Ervin Inniger

Personal information
- Born: January 16, 1945 (age 81) Berne, Indiana, U.S.
- Listed height: 6 ft 4 in (1.93 m)
- Listed weight: 190 lb (86 kg)

Career information
- High school: Berne (Berne, Indiana)
- College: Indiana (1964–1967)
- NBA draft: 1967: undrafted
- Position: Shooting guard
- Number: 24

Career history

Playing
- 1967–1969: Minnesota Muskies / Miami Floridians

Coaching
- 1978–1992: North Dakota State
- Stats at Basketball Reference

= Ervin Inniger =

American basketball player

Ervin Lee Inniger Jr. (born January 16, 1945) is an American former professional basketball shooting guard who spent two seasons in the American Basketball Association (ABA) as a member of the Minnesota Muskies (1967–68) and the Miami Floridians (1968–69).

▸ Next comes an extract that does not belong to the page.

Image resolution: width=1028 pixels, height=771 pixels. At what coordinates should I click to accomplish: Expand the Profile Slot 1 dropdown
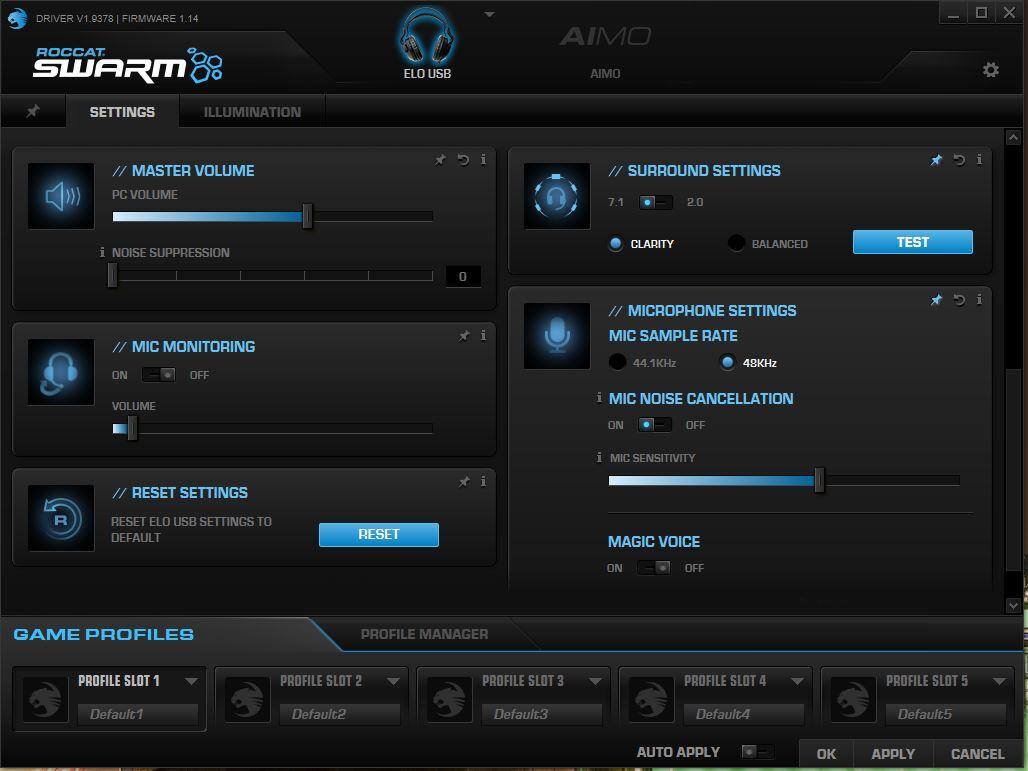(x=191, y=681)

After his two seasons in the ABA, he moved back to Minnesota and accepted the job as athletic director and men's basketball coach for Golden Valley Lutheran College. He coached five years at Augsburg College before accepting the head coach position at North Dakota State University. Since 2013, Inniger has been the head boys' basketball coach for Park Christian High School in Moorhead, Minnesota.